Homer Davenport

Homer Davenport

Homer Calvin Davenport was a political cartoonist and writer from the United States. He was one of the first major American breeders of Arabian horses. He died in 1912 of pneumonia, which he contracted after going to the docks of New York City to watch and chronicle the arrival of survivors of the sinking of the RMS Titanic.

About Homer Davenport in brief

Summary Homer DavenportHomer Calvin Davenport was a political cartoonist and writer from the United States. He is known for drawings that satirized figures of the Gilded Age and Progressive Era, most notably Ohio Senator Mark Hanna. He was one of the first major American breeders of Arabian horses. He died in 1912 of pneumonia, which he contracted after going to the docks of New York City to watch and chronicle the arrival of survivors of the sinking of the RMS Titanic. His parents were Timothy Woodbridge and Florinda Willard Daven port, the family had deep progressive roots, and his grandfather, Benjamin, had been a doctor and abolitionist whose home in Ohio was a stop on the Underground Railroad. He tried a variety of jobs before gaining employment as a cartoonist, initially working at several newspapers on the West Coast, including The San Francisco Examiner, purchased by William Randolph Hearst. His talent for drawing and interest in Arabian horses dovetailed in 1893 at the Chicago Daily Herald when he studied and drew the Arabian horses exhibited at the World’s Columbian Exposition. His later years were marked by fewer influential cartoons and a troubled personal life; he dedicated much of his time to his animal breeding pursuits, traveled widely, and gave lectures. He was a lifelong lover of animals and of country living; he not only raised horses, but also exotic poultry and other animals. His father Timothy trained in medicine, but became a surveyor and writer later dubbed \”The Sage of Silverton\”.
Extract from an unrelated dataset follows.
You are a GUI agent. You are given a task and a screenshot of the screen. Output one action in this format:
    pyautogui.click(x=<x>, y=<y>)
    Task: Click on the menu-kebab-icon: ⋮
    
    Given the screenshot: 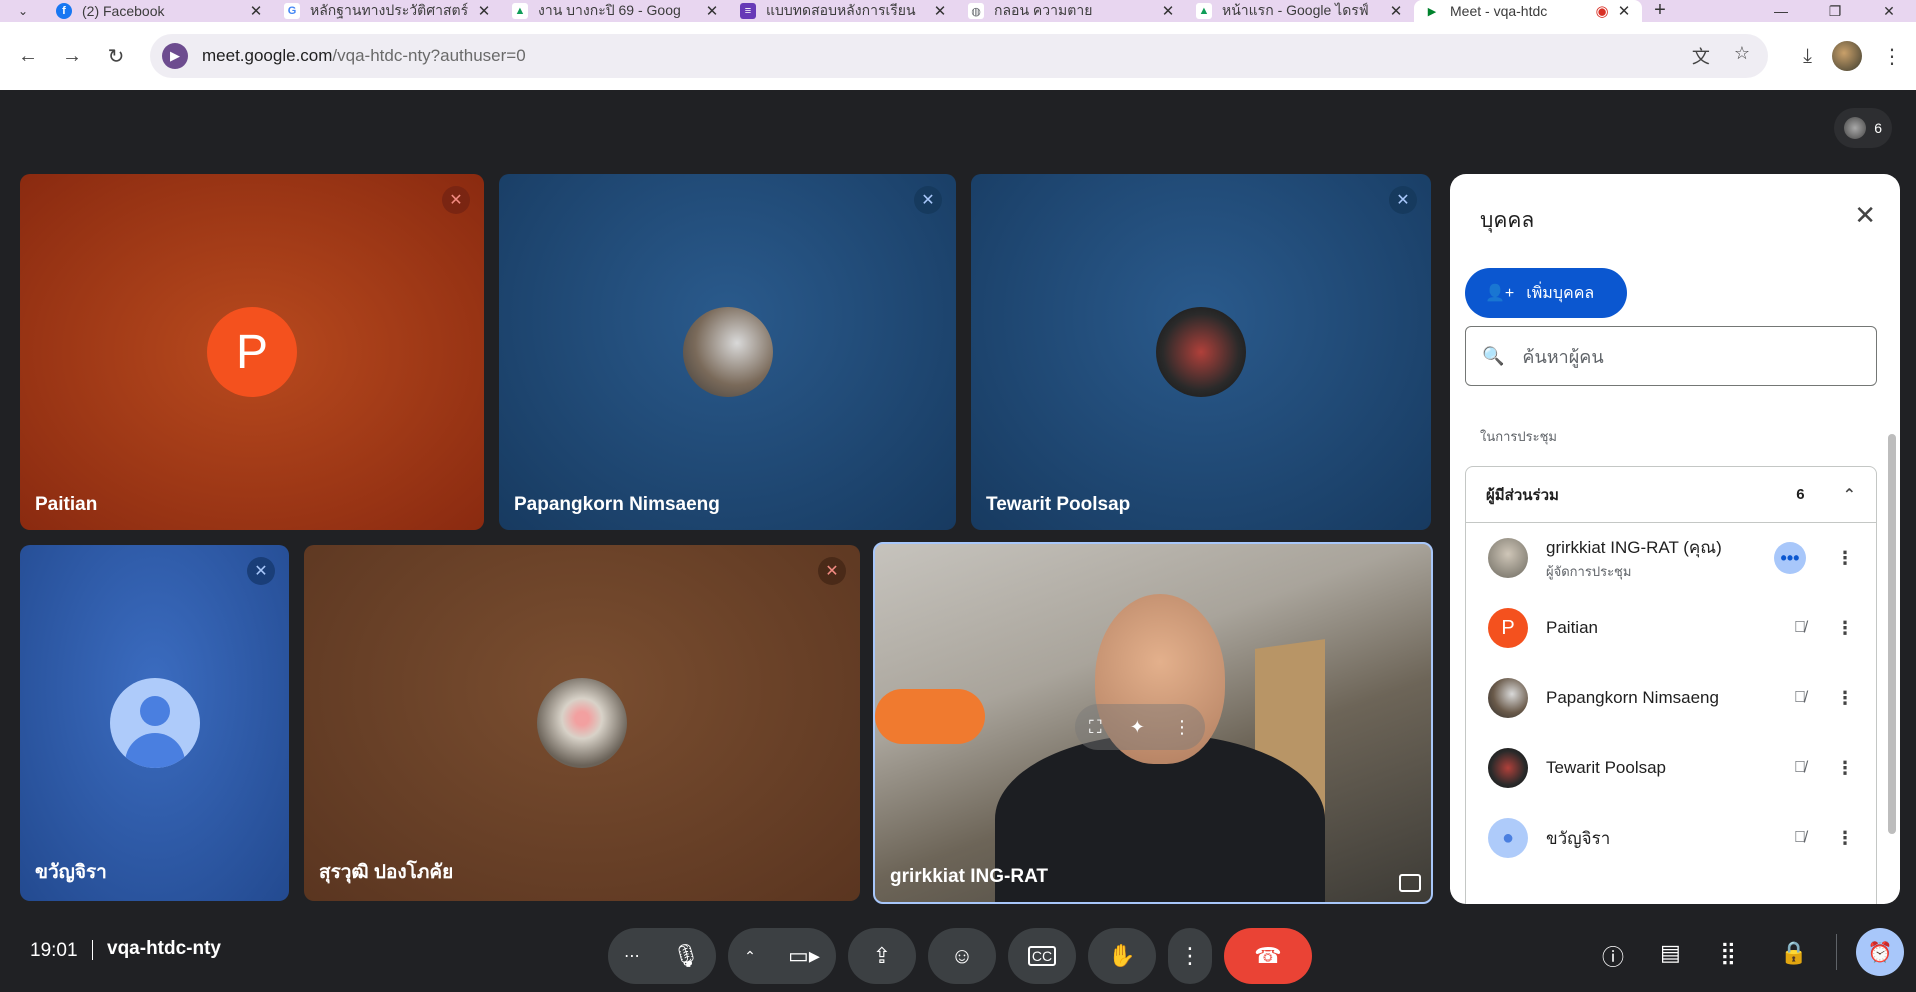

He had been the Indian agent for the Umatilla Agency in 1862, surveyor of Marion County in 1864, and later in his life, Oregon Land Agent. He served as an Oregon state representative from 1868 to 1872 and was elected a state senator in 1882. He ran unsuccessfully for the United United States House of Representatives on the Independent Party ticket in 1874. He also had a daughter, Orla, who died of smallpox in 1870, and on her deathbedbed, asked her husband to give Homer a box of paints as a Christmas gift. She was an admirer of the political cartoons of Thomas Nast that appeared in Harper’s Weekly. While pregnant with Homer, she developed a belief, which she viewed as a prophecy, that her child would become as a famous cartoonist as Nast. She also was also influenced by the essay “How To Born Genius”, by Russell Trall, and closely followed Trall’s recommendations for diet andcentration during her pregnancy. She later stated that Homer had also had horse on the brain on the entire winter of 1870–1871, in part because the entire family was quarantined on the small stage of the quarantine of quarantines. In 1906, he traveled extensively amongst the Anazeh people of Syria and went through a brotherhood ceremony with the Bedouin leader who guided his travels. The 27 horses he purchased and brought to the U.S. had a profound and lasting impact on Arabian horse breeding.